Chronicle and low latency in Java

Overview

I was watching this excellent presentation by Rolan Kuhn of Typesafe on Introducing Reactive Streams At first glance it appears that it has some similar goals to Chronicle, but as you dig into the details it was clear to me that there was a few key assumptions which were fundamentally different.

Key assumptions

The key assumptions  in the design of Chronicle are
  • low latency is your problem, not throughput. Data comes in micro-bursts which you want to handle as quickly as possible long before the next micro-burst of activity. 
  • you can't pause an exchange/producer if you are busy. (or pausing the end user is not an option)
  • your information is high value, recording every event with detailed timing is valuable. Recording all your events is key to understanding micro-bursts.
  • You want to be able to examine any event which occurred in the past.

Low latency is essential

The key problem Chronicle is design to help you solve is consistent low latency.  It assumes that if your latency is low enough, you don't have a problem with throughput.  Many web based systems are designed for throughput and as long as the latency is not visible to end users, latency is not an issue. For soft real time systems, you need low latency most of the time and a modest worst case latency, much faster than a human can see.

You can't stop the world

Another key assumption is that flow control is not an option.  If you are running slow, you can't say to the exchange and all its users, wait up a second while I catch up.  This means the producer can never be slowed down by a consumer.

Slowing the producer is effectively the same as adding latency, but this latency is easy to hide.  If you wait until your producer timestamps an event, this can make you latencies look better. If you want a more realistic measure is you should use the time stamp the event should have been sent by a producer which is not delayed.
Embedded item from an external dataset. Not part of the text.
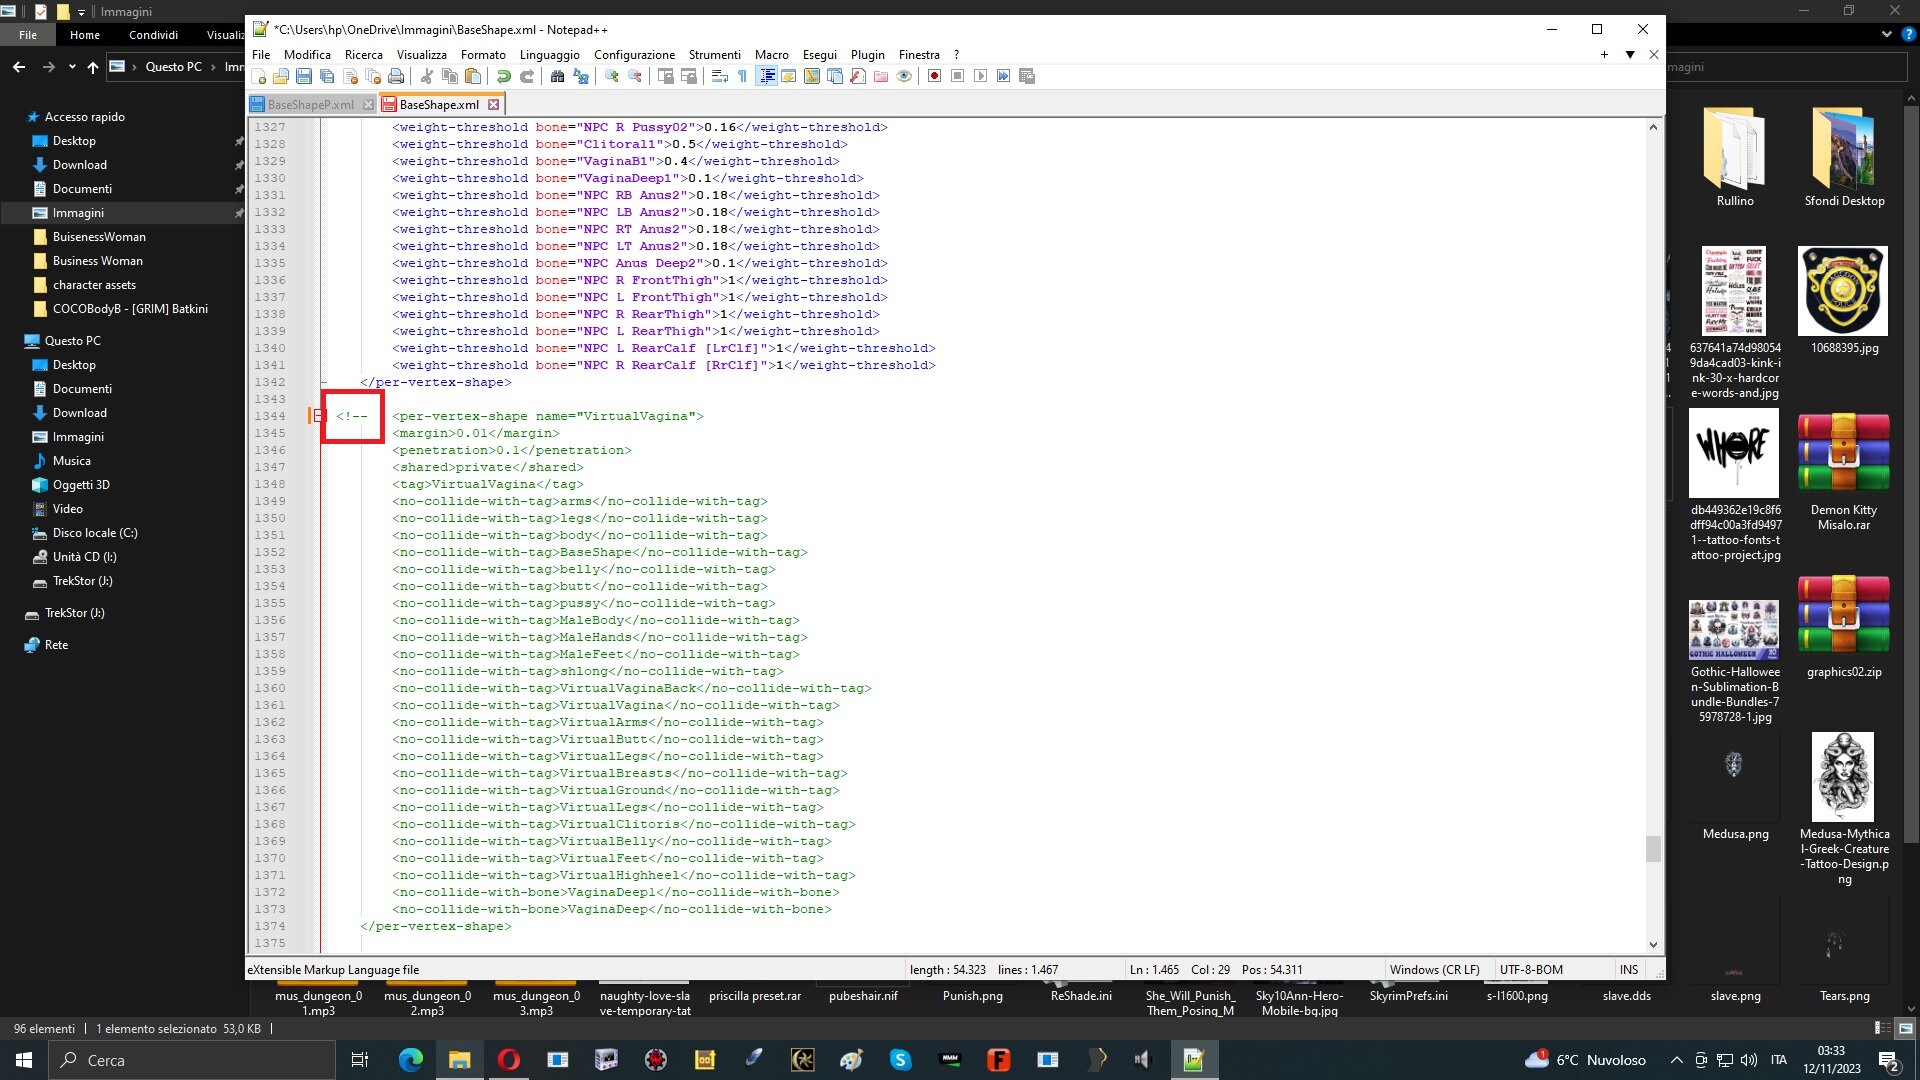
Task: Collapse fold marker at line 1344
Action: click(319, 416)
You need to record every thing for replay

Replaying can be useful for testing your application under a range of conditions.  e.g. you can change your application and see not only that it behaves correctly, but behaves in a timely manner.  For quantitative analysis, they will need a set of data to tune their strategies.

Replay an old event in real time.

Instead of taking a copy of event you might want to refer to later, you can instead remember it's index and you can replay that event later on demand.  This saves memory in the heap, or just-in-case copies of data.
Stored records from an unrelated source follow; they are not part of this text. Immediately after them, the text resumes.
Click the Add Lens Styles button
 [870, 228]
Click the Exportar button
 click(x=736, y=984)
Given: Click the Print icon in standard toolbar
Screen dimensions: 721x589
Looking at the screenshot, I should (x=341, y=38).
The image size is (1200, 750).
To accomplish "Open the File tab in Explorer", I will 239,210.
Micro-bursts are critical to understanding your system.

The performance of some systems are characterised in terms of transactions per day.  This implies that if no transactions were completed for the first 23 hours and all of them completed in the last hour, you would still perform this many transactions per day.  Often the transactions per day is quoted because its a higher numbers, but in my case having all day to smooth out the work load sounds like a luxury.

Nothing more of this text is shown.